[Challenge A]
Reproduce the David Calder article word for word, beginning at the words that have "Calder was 14" and stopping after "in men's fours.".
[Challenge B]
Go on with the David Calder article from its final sentence.

[Provided passage]
-------------------------

Olympic rower David Calder said Prince George athletes are likely to experience mixed emotions about having the 2015 Canada Winter Games in their backyard.

Olympic rower David Calder said Prince George athletes are likely to experience mixed emotions about having the 2015 Canada Winter Games in their backyard.

"Having a hometown games is bittersweet because you don't get to travel and you don't get that sense of being really distant from your family and of what's familiar to you," said the 2008 Olympic silver medallist. "But on the flip side, having the comforts of home and the people that really care about you and not pining for your parents or somebody who is significant to you, those things will end up really supporting the athlete."

Before he achieved Olympic fame, Calder experienced his first multi-sport competition in 1993 at the Canada Summer Games in Kamloops.

"I had a huge smile on my face the whole time," said Calder, who began rowing after watching the 1992 Summer Olympics in Barcelona. "It was big and really significant."

Calder was 14 years old when he competed in the Canada Summer Games on an under-21 team where his boat won gold for Team B.C. in men's eights and bronze in men's fours.

-------------------------

[Available data]
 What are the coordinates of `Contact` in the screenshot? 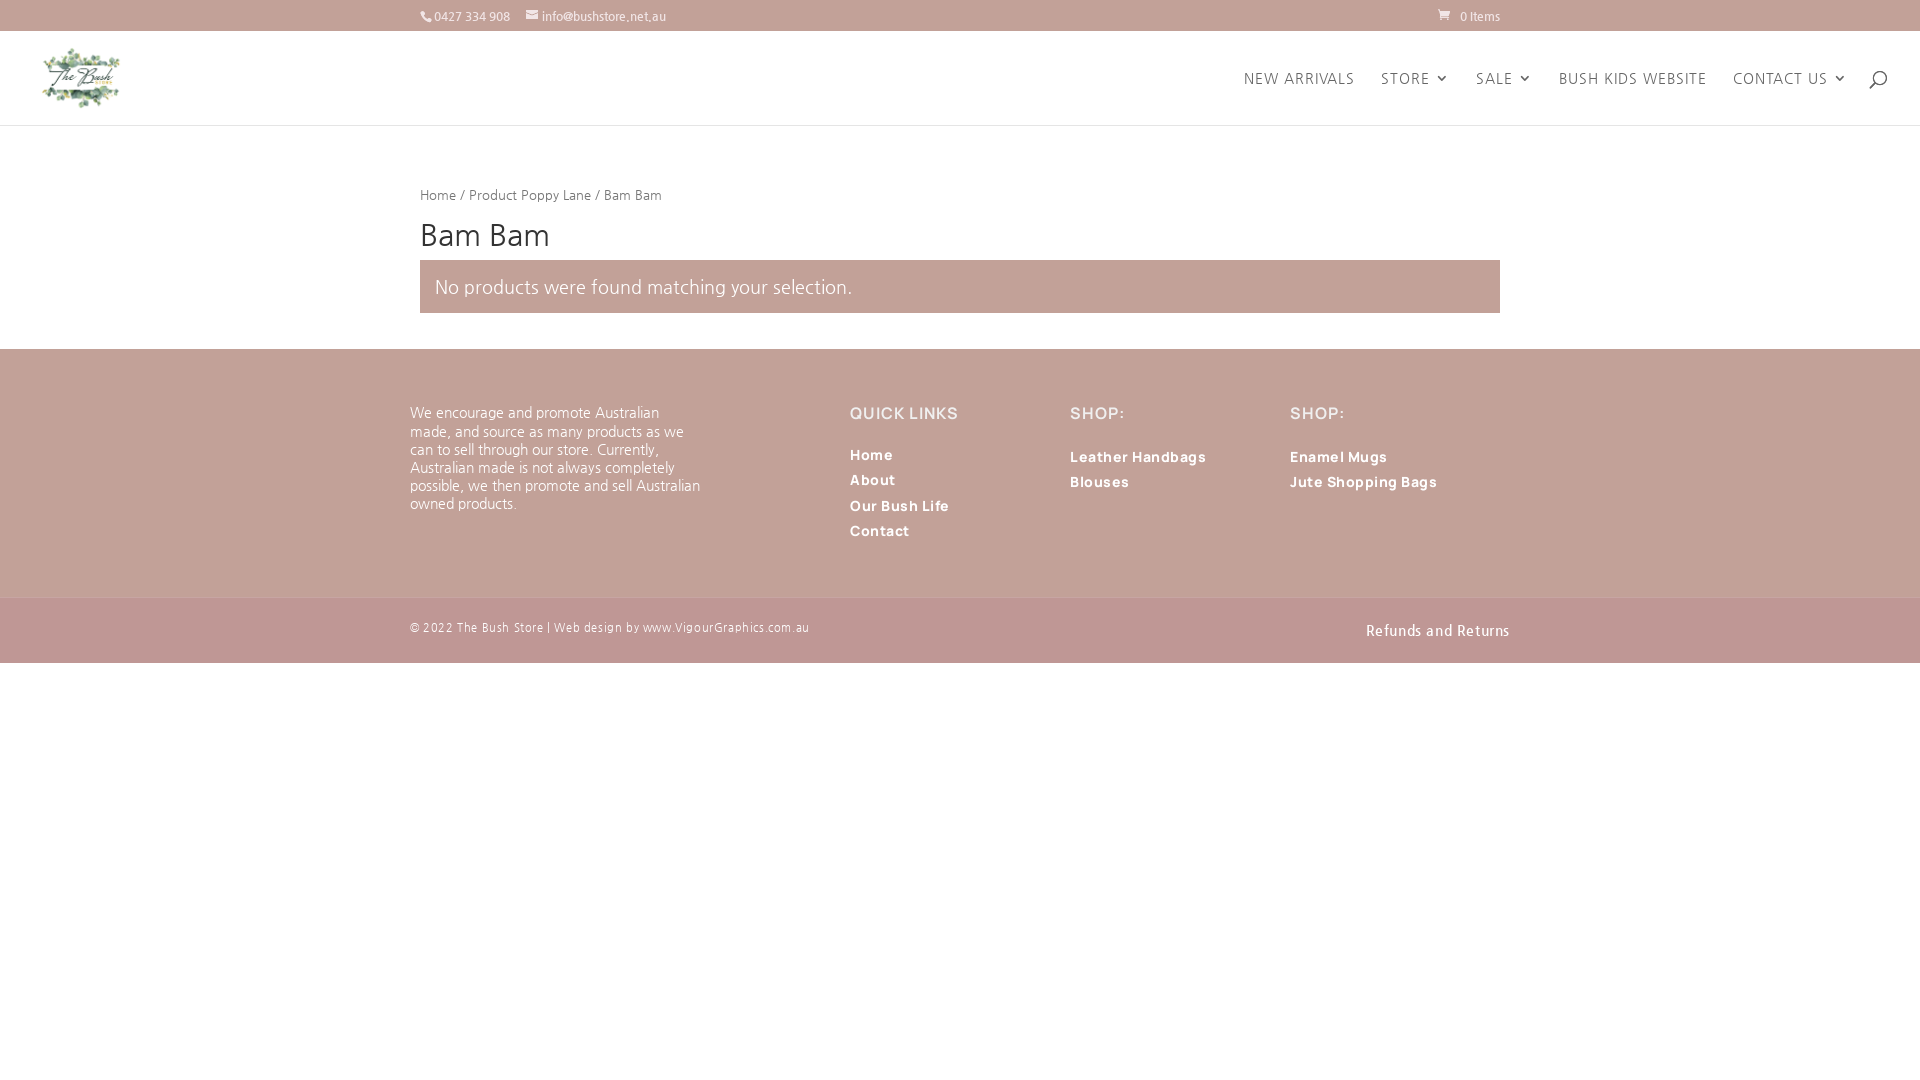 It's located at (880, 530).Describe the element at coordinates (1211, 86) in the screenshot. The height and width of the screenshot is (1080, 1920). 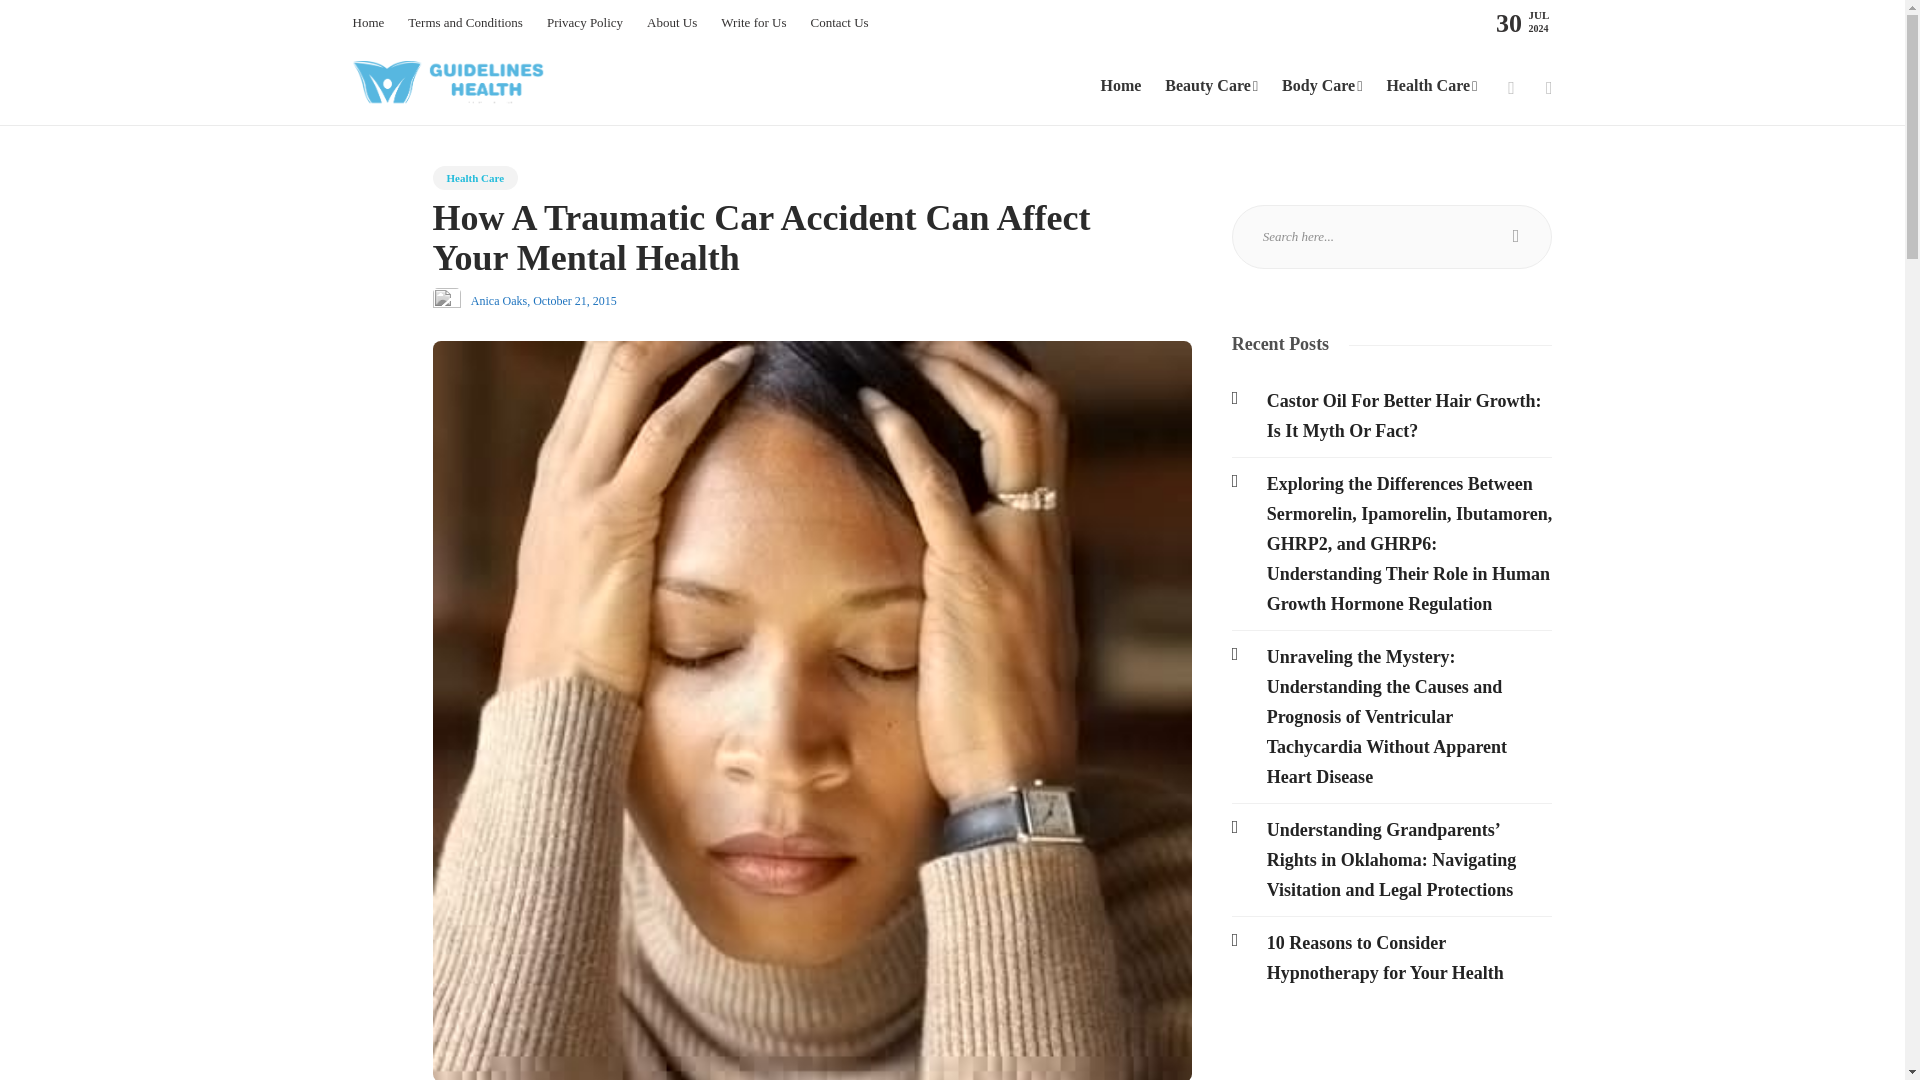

-------------------------

[Exercise result A]
Calder was 14 years old when he competed in the Canada Summer Games on an under-21 team where his boat won gold for Team B.C. in men's eights and bronze in men's fours.

[Exercise result B]
"I was rowing with all these adults who had a lot more experience than I did," said Calder. "But the biggest thing was the multi-sport experience. It's one thing to go to a rowing regatta or to a soccer tournament but it's another thing completely to room with different athletes."

Calder said athletes who have the chance to compete in the Summer or Winter Games for Canada are ahead of many of their competitors from around the world.

"These are all the minor details that when you get to the Olympics are actually the same things that you deal with," said Calder, adding his Canada Games experience was the first time he competed at a televised event. "A lot of the time the Olympics are the first time athletes experience it and so if you can get that experience at the Canada Games then you're one step ahead of the Romanians and the Russians who might not have a multi-sport competition like that at home."